I was on the cross-trainer at the gym when the Oprah Winfrey Show came on the air Friday afternoon.  I’d been unsure whether I wanted to see the follow up to Monday’s show, which my colleague Anthony Cody called “Oprahpaganda”. Winfrey took shots all over the education blogosphere this week, and posts on Facebook and Twitter called her out for a fawning performance with Bill Gates, Michelle Rhee, and Davis Guggenheim.  But curiosity won out after I saw the opening of today’s show.  Within a couple minutes, I had used my iPhone to remote start a recording on my home DVR.  Winfrey disappointed, not as much as she might have, but Newark Mayor Corey Booker made the show much more palatable.

This show started off with a montage of people’s reactions to the Monday program, and a couple of statements stood out.  First, there was the woman who earnestly opined, “Finally!  Someone’s paying attention!”  Was the “someone” the speaker herself, or Winfrey?  Then there was a teacher whose experience with her union led her to proclaim that “the” union only exists to protect bad teachers.  It’s regrettable that she had such a negative experience, because it seems to blind her to the plurality of unions and the variations in their work and effectiveness.

On the show itself, it took almost no time at all for Geoffrey Canada to say something that probably raised the ire of a number of teachers.  In comments left on Oprah.com, one teacher explains what I’m sure many of us were thinking.  Posting as “suziskye”, a former attorney who was “called” to teach, wrote: “I teach at a National Blue Ribbon School and have attained National Board Certification myself, so I feel that I can speak to this issue from a perspective of professionalism. If I were to do it all over again, I would not become an educator….not because I do not love my work or my students. I would not enter the teaching profession because of the ignorant position that is currently being furthered by politicians and the public. I am listening to Oprah’s follow-up show and when I hear her guest say that teachers need to “give” of themselves by donating just an hour a day, it makes me sick. I am at work at 7 in the morning. My school day with students is from 9:20-3:15. I typically spend at least 3 hours every evening outside of school doing planning and going over student work. And now I hear that this is not enough.”

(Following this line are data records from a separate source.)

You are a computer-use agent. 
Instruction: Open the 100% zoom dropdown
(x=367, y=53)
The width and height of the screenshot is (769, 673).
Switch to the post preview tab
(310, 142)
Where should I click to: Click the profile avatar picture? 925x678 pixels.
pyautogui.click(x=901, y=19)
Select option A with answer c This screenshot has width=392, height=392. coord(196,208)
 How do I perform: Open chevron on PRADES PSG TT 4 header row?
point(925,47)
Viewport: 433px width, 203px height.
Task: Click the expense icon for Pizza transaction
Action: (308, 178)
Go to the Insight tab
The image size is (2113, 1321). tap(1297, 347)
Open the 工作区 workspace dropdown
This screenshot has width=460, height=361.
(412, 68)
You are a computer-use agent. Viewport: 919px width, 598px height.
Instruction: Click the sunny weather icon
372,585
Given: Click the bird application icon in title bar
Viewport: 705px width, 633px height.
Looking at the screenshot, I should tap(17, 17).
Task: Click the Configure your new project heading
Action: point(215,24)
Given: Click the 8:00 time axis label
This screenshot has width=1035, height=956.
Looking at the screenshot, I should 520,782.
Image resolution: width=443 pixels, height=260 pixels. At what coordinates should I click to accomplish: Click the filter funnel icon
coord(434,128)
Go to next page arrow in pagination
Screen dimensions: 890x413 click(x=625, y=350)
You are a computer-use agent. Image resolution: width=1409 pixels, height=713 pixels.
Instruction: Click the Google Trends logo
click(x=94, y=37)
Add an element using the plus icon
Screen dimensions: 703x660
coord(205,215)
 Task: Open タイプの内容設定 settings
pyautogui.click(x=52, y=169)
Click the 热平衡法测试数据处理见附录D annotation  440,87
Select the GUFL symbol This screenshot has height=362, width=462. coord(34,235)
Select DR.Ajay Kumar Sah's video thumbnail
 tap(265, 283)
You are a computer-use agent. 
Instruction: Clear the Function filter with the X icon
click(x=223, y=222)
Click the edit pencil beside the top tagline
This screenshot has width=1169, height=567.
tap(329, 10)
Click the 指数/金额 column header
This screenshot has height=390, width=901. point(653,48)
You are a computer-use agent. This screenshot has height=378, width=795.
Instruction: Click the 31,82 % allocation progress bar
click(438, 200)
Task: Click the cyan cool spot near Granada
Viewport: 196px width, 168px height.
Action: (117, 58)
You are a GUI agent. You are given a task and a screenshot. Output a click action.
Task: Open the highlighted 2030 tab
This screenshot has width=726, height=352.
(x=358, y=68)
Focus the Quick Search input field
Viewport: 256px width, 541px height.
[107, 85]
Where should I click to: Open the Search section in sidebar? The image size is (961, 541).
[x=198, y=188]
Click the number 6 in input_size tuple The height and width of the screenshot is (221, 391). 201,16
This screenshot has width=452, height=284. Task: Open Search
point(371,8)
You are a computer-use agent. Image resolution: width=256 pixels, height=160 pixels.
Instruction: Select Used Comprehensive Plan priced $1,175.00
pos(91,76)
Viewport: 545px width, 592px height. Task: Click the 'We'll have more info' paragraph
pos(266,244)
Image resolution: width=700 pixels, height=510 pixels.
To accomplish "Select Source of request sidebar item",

While I was perusing those comments, I found one other that I thought captured an essential perspective worth sharing.  A teaching aide posting as “smann2199” wrote:

First of all, it is NOT the teachers. I’ve observed no difference in teaching style, pedegogy, dedication, intellegence, or abilities, between city and suburban schools’ teachers. In fact, I feel many of the teachers, I’ve observed in city schools, are more creative, dedicated, and hard-working than many of the suburban teachers I’ve worked with, as their situation warrents it.

The problem is that poor city schools, I’ve been in, have DOUBLE the amount of kids/class, as affluent suburban schools. There are 30 STUDENTS in the 5th grade city school I work in, compared to 15 STUDENTS, when I was in the suburban schools. You can imagine, how teaching 11 year olds changes, when the amount of children doubles. Classroom management simple take MUCH MORE TIME when there are double the kids, no matter how skilled an educator you are.

Funding through are current property tax system is the problem. Poor CITY school districts I’ve observed DO NOT HAVE ANY PLAYGROUNDS, HAVE DOUBLE THE KIDS/CLASS AS SUBURBAN SCHOOLS, REALLY DO NOT ALWAYS HAVE ENOUGH TEXTBOOKS, HAVE NO ASSISTANTS OR PARENT VOLUNTEERS LIKE IN SUBURBAN SCHOOLS. This could be ameliorated through funding, and correct allocations.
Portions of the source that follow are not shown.